In this paper, we report a new method to overcome the issue of the premature dissolution of the sugar glass constructs used as temporary molds for the construction of 3D alginate scaffolds. We used a sacrificial 3D-printed construct made from a sugar glass fugitive ink loaded with CaCl2 to fabricate ALG scaffolds with small fluidic channels, without the need to use a preventive biopolymer coating. We exploited both the external and the internal gelation of ALG scaffold using a quick crosslinking process by incorporating CaCl2 within the sugar glass mixture, and a slow internal gelation process using calcium carbonate (CaCO3) nanoparticles in the ALG solution (Fig. 1). Our approach was by skillfully adding highly soluble CaCl2 into the syrup mixture so that, upon dissolution of sugar, a high amount of Ca2+ ions would be released in the ALG solution, thus forming a local and temporary membrane that ensured the integrity of fluidic channels.

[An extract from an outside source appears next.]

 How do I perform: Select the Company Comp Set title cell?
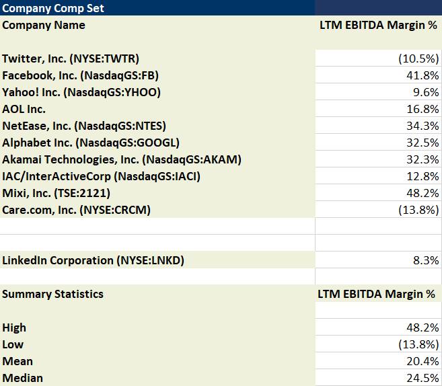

It is already known that the use of nanoparticles of CaCO3 instead of microparticles increases the gelation rate of alginate [15]. Fabrication of thin channels into the scaffold was possible because of the fast gelation induced by CaCl2 releasing Ca2+ ions as soon as the sugar began to dissolve creating a thin hydrogel membrane [16]. The gel formation rate depends on the availability of the ion Ca2+, and therefore on the capacity of a Ca2+ source to quickly dissolve once placed in aqueous conditions. Lee et al. compared the gelation kinetic of alginate with different calcium sources (calcium chloride, calcium lactate and calcium gluconate) and showed that CaCl2 provided the highest gelation rate [16]. Considering our application, CaCl2 was the best choice. On the other hand, internal gelation was obtained by the slow release of Ca2+ ions by CaCO3 nanoparticles. Since the final structure of gels obtained by external gelation alone did not provide strong, uniform and mechanically stable gels, internal gelation with the addition of CaCO3 nanoparticles combined with gluconic acid δ-lactone (GDL) was a relevant choice [17]. After short period of time, a robust gel was formed with regards to the integrity of the internal network. Our results were also compared with gels obtained from CaCO3 microparticles, where the concentration was increased, but the same GDL:CaCO3 molar ratio was kept. It resulted in a substantial decrease of the gelation rate. From these experiments, it was found that the CaCl2 loaded constructs helped in keeping the channels integrity and that the use of CaCO3 nanoparticles decreased the gelation rate. The Fig. 2 shows a schematic representation of the experiments to allow a better comprehension. The vertical arrows point at the increasing gelation rate and the horizontal arrows point at the gel that retains the best channel integrity.
2. Materials and methods
2.1. Materials
Sucrose (crystalline), Dextrose D-glucose (anhydrous) and Calcium carbonate microparticles (CaCO3, powder, certified ACS) were bought from Fisher Scientific. Calcium chloride (CaCl2, anhydrous), sodium alginate (ALG, M/G ratio = 1.56), and D-(+)-gluconic acid δ-lactone (GDL), were obtained from Sigma-Aldrich. Calcium carbonate nanoparticles (CaCO3, 15–40 nm, 97.5%) were obtained from Skyspring Nanomaterials. Demineralized water (H2O) was used in all experiments. All chemicals were used as received.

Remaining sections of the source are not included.